Nun konnte das Leben in Dublin beginnen. Es waren oft kleine Dinge, die uns
ins Auge sprangen. Hier musste alles sehr schnell gehen. Die Fußgänger
bewegten sich alle in einem Eiltempo, dass es geradezu komisch wirkte.
In den Kaufhäusern wurden fast nur Fertigprodukte angeboten. Und zu unserer
Überraschung schminkten sich viele Frauen sogar am Morgen im Zug, um so Zeit
zu sparen.
Natürlich waren wir auch alle auf unseren neuen Praktikumsplatz gespannt.
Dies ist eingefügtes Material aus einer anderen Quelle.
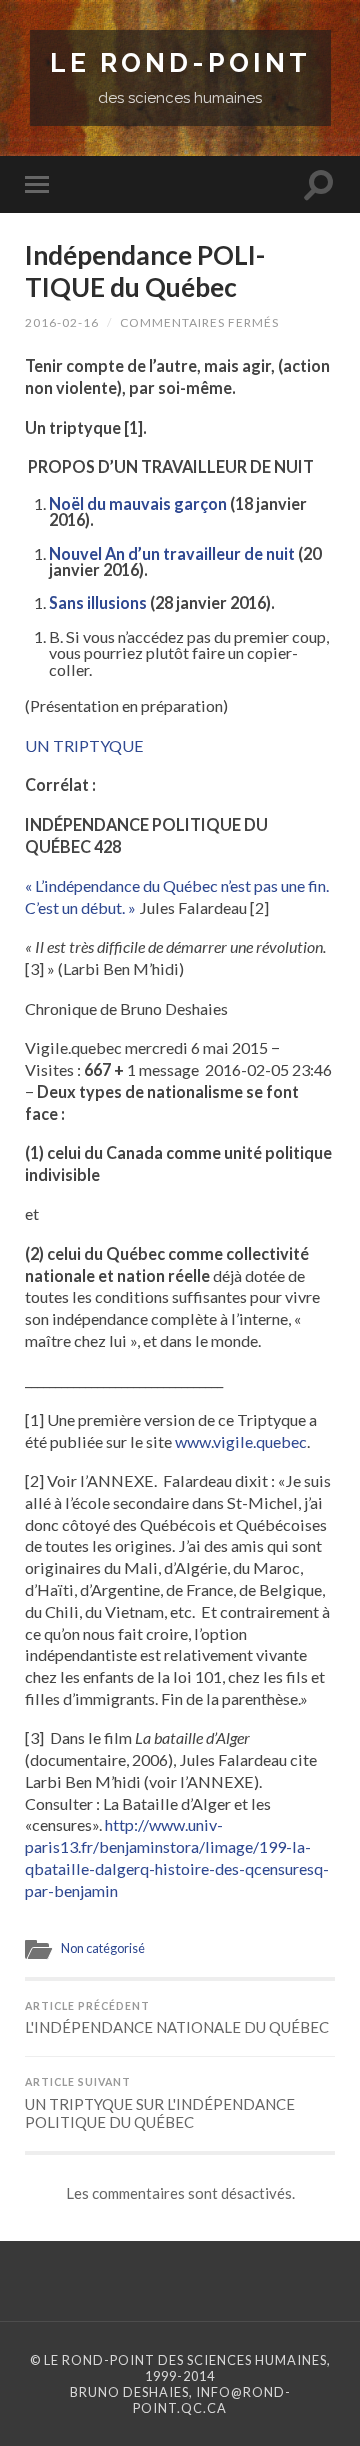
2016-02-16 (62, 322)
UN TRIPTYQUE (84, 745)
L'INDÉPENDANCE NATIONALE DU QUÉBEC (177, 2018)
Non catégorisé (103, 1948)
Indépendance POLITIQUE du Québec (145, 271)
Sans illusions (98, 602)
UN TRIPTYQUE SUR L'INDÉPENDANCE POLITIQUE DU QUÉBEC (160, 2103)
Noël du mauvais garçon (138, 503)
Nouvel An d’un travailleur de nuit (172, 553)
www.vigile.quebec (241, 1441)
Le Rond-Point (180, 62)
Wir wurden von der Leiterin freundlich begrüßt und durch den Kindergarten
geführt. Unsere Vorstellungen von einem Kindergarten wurden bald ordentlich
über den Haufen geworfen. So staunten wir über den Altersunterschied der
Kinder. Vom Kleinkind mit drei Monaten bis zum zehnjährigen Schüler war
alles unter einem Dach. Wir hatten das Gefühl, dass die Kinder unter
besonders strenger Aufsicht waren und auch von kleinen Kindern viel Leistung
erwartet wurde. Eine Art Schulunterricht beginnt bereits mit vier Jahren und
zweijährige Kinder kannten alle Kontinente mit Namen. Sie trugen Uniformen
und hatten genaue Regeln zu befolgen. Auf Kreativität und
Persönlichkeitsentwicklung wurde meiner Meinung nach eher weniger Wert
gelegt.
Nach dem ersten Arbeitstag begann in der Wohnung eine heiße Diskussion über
die neuen Eindrücke. Bald war uns die „andere Pädagogik“ nicht mehr so
fremd. Und wir begriffen auch, dass wir nicht hier waren um die
österreichische Kindergartenpädagogik wieder zu finden, sondern um Neues
kennen zu lernen.
Was für uns ungewöhnlich war, schien für die Erzieherinnen und Kinder völlig
normal zu sein. Die Ganztageseinrichtung war für die meisten Kinder wie eine
Familie. Durch das ständige Zusammensein waren die Kinder nicht auf sich
alleine gestellt und es entwickelten sich vielseitige soziale Kontakte.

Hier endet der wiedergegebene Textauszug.